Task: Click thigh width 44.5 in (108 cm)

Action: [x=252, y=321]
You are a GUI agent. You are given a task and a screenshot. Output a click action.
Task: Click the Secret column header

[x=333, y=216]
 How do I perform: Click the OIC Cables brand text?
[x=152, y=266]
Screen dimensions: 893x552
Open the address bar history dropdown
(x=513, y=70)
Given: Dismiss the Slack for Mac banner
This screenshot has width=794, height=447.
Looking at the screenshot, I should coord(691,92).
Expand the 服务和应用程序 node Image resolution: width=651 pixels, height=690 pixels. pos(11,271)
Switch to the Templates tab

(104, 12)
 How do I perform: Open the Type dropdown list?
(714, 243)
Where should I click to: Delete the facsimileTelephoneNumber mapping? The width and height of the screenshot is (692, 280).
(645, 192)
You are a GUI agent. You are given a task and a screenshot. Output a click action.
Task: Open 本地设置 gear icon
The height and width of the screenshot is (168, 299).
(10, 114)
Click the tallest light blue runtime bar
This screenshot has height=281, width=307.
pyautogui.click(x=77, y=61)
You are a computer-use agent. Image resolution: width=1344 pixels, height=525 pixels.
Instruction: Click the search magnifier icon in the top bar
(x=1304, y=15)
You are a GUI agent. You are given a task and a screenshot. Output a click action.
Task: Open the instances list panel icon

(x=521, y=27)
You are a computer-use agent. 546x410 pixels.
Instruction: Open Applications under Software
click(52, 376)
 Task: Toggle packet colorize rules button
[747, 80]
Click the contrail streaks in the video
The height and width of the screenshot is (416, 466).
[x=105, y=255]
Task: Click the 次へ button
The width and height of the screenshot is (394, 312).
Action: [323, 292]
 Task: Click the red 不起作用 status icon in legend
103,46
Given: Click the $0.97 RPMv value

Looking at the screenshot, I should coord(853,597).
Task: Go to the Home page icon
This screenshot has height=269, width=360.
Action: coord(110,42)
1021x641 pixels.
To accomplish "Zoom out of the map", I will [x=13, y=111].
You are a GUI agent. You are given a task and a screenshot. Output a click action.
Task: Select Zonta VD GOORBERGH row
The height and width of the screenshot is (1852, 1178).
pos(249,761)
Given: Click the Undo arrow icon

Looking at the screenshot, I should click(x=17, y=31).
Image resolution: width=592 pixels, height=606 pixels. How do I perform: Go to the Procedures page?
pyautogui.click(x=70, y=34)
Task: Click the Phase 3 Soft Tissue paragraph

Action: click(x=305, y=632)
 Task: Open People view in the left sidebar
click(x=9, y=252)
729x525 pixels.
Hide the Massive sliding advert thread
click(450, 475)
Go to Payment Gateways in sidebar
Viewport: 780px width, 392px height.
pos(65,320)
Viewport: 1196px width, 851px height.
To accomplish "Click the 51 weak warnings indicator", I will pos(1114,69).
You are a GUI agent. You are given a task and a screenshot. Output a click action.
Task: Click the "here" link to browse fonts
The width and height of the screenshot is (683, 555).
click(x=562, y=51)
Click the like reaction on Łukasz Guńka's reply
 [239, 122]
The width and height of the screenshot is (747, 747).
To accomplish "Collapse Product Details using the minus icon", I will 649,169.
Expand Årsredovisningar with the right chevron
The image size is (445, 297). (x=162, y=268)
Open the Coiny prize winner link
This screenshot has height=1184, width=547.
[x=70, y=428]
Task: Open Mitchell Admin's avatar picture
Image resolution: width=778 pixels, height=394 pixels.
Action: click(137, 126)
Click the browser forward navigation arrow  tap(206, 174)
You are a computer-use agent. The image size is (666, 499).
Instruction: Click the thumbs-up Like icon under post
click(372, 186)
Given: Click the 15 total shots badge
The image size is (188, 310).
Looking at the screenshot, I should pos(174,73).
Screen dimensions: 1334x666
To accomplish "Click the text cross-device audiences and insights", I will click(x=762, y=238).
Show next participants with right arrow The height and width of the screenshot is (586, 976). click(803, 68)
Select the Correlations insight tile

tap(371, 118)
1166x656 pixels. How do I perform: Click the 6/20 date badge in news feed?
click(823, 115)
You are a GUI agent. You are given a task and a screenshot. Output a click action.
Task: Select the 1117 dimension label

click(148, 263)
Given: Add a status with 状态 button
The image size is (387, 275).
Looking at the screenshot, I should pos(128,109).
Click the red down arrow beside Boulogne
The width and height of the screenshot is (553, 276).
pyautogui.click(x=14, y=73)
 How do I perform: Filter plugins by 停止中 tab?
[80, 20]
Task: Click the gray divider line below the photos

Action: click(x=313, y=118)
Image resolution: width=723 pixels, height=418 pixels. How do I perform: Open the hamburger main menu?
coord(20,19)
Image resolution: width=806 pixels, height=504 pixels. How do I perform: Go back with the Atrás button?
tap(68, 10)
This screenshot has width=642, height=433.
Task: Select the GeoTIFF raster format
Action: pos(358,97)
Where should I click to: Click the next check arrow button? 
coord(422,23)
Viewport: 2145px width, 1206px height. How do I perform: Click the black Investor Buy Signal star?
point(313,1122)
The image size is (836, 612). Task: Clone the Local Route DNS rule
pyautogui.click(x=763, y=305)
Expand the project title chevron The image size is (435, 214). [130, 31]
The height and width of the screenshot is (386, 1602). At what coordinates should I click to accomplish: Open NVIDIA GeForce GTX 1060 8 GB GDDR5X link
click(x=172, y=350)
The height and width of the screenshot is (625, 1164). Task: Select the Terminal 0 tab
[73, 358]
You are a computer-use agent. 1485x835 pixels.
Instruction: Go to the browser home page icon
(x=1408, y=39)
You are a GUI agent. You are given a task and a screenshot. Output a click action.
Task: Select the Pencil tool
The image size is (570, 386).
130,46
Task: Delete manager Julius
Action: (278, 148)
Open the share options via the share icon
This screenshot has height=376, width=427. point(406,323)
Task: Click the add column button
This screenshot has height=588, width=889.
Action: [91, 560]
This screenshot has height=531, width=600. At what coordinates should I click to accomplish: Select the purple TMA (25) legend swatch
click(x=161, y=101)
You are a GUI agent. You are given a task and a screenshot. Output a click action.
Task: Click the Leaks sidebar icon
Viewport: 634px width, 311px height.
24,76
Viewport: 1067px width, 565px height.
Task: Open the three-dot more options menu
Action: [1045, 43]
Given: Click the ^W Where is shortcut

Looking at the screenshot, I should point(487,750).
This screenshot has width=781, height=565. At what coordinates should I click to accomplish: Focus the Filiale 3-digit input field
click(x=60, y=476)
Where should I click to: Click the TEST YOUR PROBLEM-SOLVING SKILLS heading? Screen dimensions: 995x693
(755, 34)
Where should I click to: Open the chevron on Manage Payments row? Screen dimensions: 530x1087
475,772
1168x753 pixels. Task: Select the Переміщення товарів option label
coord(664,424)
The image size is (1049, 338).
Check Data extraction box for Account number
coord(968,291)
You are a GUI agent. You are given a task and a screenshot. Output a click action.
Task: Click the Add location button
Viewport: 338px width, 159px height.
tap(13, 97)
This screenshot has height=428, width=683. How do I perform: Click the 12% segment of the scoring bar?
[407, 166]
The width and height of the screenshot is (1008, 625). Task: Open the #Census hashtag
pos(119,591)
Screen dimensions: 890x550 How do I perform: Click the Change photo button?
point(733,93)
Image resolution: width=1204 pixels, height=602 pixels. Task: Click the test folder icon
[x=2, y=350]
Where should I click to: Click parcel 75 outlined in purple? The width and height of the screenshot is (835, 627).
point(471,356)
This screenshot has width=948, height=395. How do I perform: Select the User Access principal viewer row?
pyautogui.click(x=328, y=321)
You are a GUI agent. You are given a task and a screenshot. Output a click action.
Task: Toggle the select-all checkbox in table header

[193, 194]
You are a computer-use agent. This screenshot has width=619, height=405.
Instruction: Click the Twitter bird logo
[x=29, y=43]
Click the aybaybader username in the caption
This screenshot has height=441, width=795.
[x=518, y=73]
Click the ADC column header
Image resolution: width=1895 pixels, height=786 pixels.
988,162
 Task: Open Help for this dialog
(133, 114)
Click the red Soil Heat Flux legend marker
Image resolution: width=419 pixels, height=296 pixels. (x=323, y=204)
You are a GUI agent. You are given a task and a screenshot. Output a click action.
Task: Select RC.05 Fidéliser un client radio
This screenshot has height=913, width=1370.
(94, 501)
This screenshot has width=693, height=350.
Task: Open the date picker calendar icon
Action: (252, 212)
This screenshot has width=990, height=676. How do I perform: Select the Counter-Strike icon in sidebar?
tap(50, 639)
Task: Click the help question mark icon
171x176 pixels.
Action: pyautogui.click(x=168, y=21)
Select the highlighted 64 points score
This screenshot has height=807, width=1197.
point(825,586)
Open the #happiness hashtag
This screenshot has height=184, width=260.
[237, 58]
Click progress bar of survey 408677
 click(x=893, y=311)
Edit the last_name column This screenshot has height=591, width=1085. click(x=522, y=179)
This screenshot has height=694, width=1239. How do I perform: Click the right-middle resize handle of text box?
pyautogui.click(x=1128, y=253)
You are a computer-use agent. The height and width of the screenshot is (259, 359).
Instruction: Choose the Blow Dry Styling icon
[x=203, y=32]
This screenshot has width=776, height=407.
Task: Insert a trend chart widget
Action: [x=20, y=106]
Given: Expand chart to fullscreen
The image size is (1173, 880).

☆ ☆ ☆ ☆

### PROBLEM
Among the lines of the records, copy out each one that contains the word "computer".

### ANSWER SECTION
You are a computer-use agent. Image resolution: width=1344 pixels, height=525 pixels.
You are a computer-use agent. 546x410 pixels.
You are a computer-use agent. The image size is (666, 499).
You are a computer-use agent. 1485x835 pixels.
You are a computer-use agent. This screenshot has width=619, height=405.
You are a computer-use agent. The height and width of the screenshot is (259, 359).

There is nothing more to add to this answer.